- Problem details
In the article on the David Nord Award below, reproduce the passage that begins at the words "Boken’s exhibition, located" and ends after "might paint them.", with no changes.

- Passage for review
┏━━
This year’s David Nord Award, an annual prize given to students for projects addressing problems that queer communities face, went to junior Colleen Boken and alumna Anna Zheng. Each chose a creative project to pursue: Boken curated an art exhibition called “Perspectives: Binaries in Disruption” and Zheng wrote a collection of poems titled “Embodied Viscera.” The 2017-2018 David Nord Award Recipient presentation took place on April 6.
Boken’s exhibition, located in the Olin Breezeway from March 27 to May 20, showcases a diverse range of mediums, with all artwork created by queer Whitman alumni. The exhibition explores the problem with binaries and shows that identities are much more complex than how definitions might paint them.
“The goal of this whole show was to show the problems of simple definitions,” Boken said. “Someone might be trans, yes, but that doesn’t really define them in a lot of ways, so I really hope people who come to the show see that experience is really what matters.”
The pieces in the show range from comic book excerpts to photographs. When asking for artists to submit their pieces, Boken also asked them to answer a series of questions, including how the artist would describe their identity, and how art can bring about change. Answers varied, as did the artwork submitted, bringing an abundance of identities to the forefront.
Alumnae Maia Watkins, Brie Strom and Emma Rust submitted a zine-like book that they had created together, and in that collaboration their own complex identities showed through.
“Colleen’s show was a welcome opportunity to make new art for a familiar audience, so Emma, Brie and I decided to collaborate and see what happened,” Watkins said. “We wanted to make a piece of art that was like a conversation while acknowledging subjectivity (in this way continuing to mirror the way that the show was curated by Colleen). The way each of us think about identity is different…so my own take on it is that each of us were putting forward our own narratives in a way that seemed right to us in the moment, and in that way sort of portraying a collaborative identity that I think is unique to queer spaces.”
┗━━
- Data for analysis
┏━━
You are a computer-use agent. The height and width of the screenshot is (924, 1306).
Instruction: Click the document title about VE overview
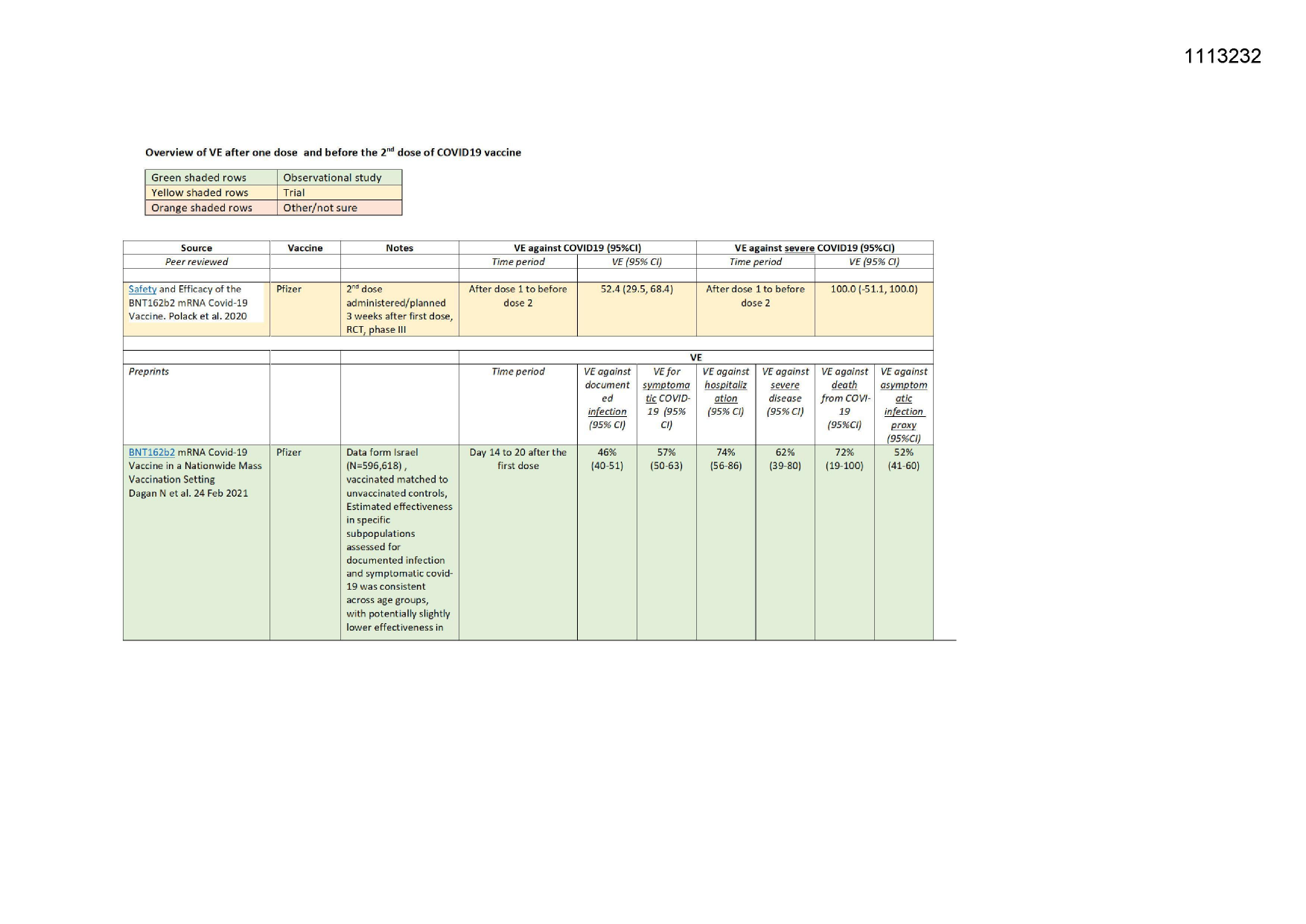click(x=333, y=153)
┗━━
┏━━
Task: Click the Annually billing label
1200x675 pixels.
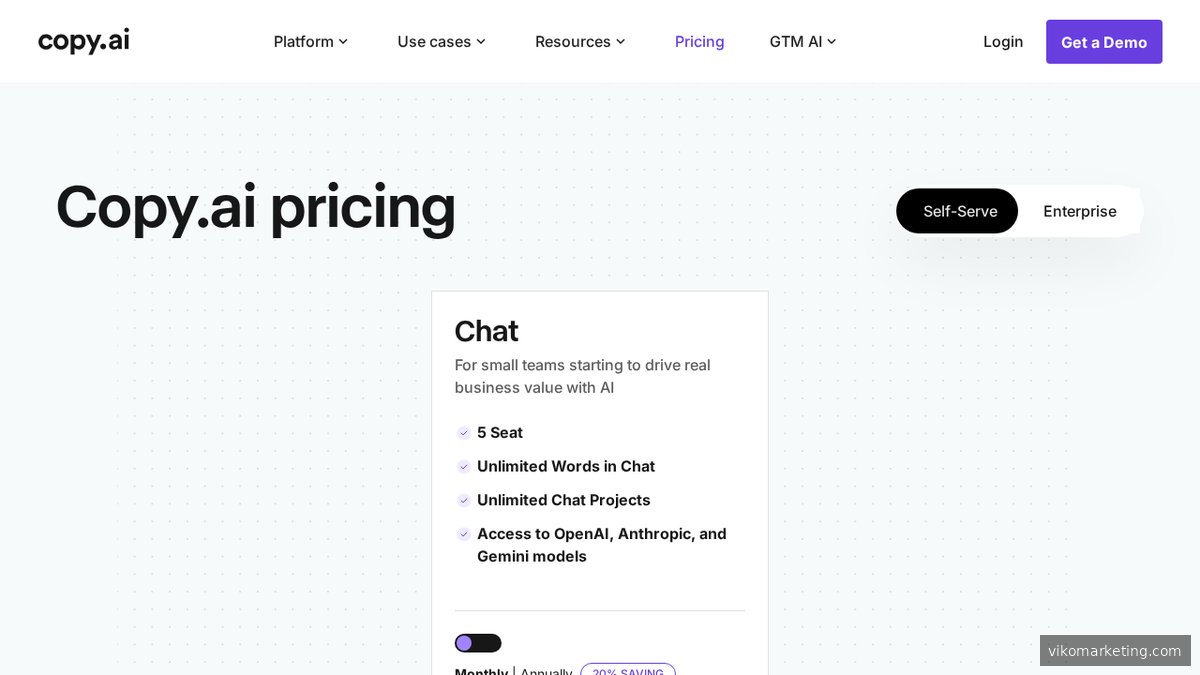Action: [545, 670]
┗━━
┏━━
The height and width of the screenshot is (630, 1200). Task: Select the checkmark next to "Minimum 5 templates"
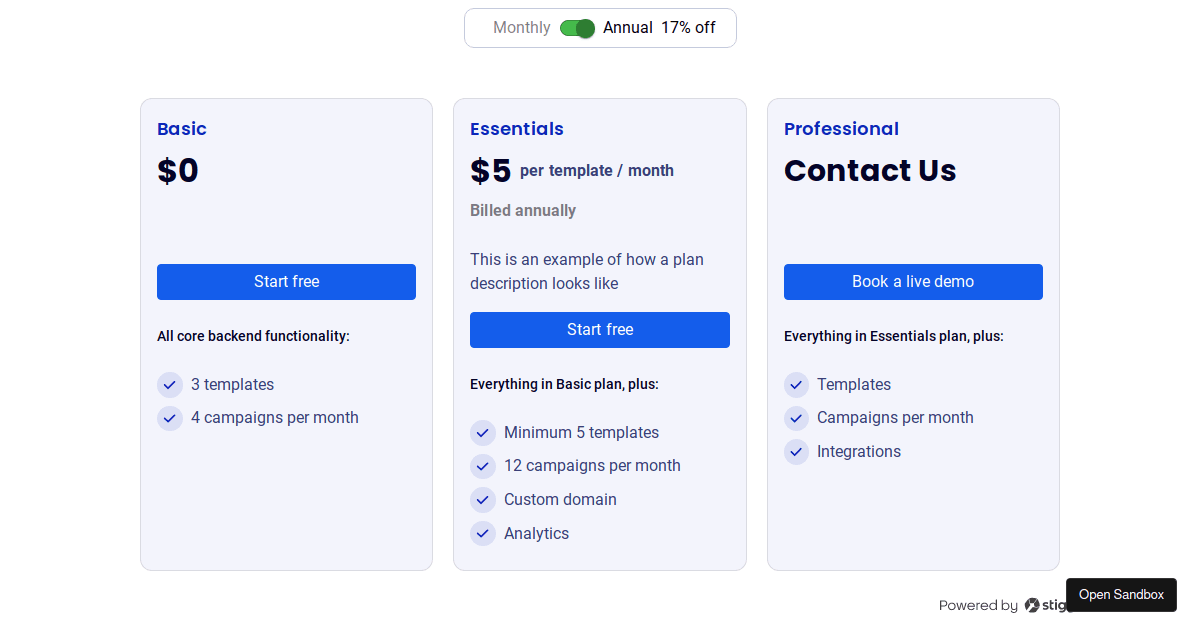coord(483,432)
┗━━
- Task solution
Boken’s exhibition, located in the Olin Breezeway from March 27 to May 20, showcases a diverse range of mediums, with all artwork created by queer Whitman alumni. The exhibition explores the problem with binaries and shows that identities are much more complex than how definitions might paint them.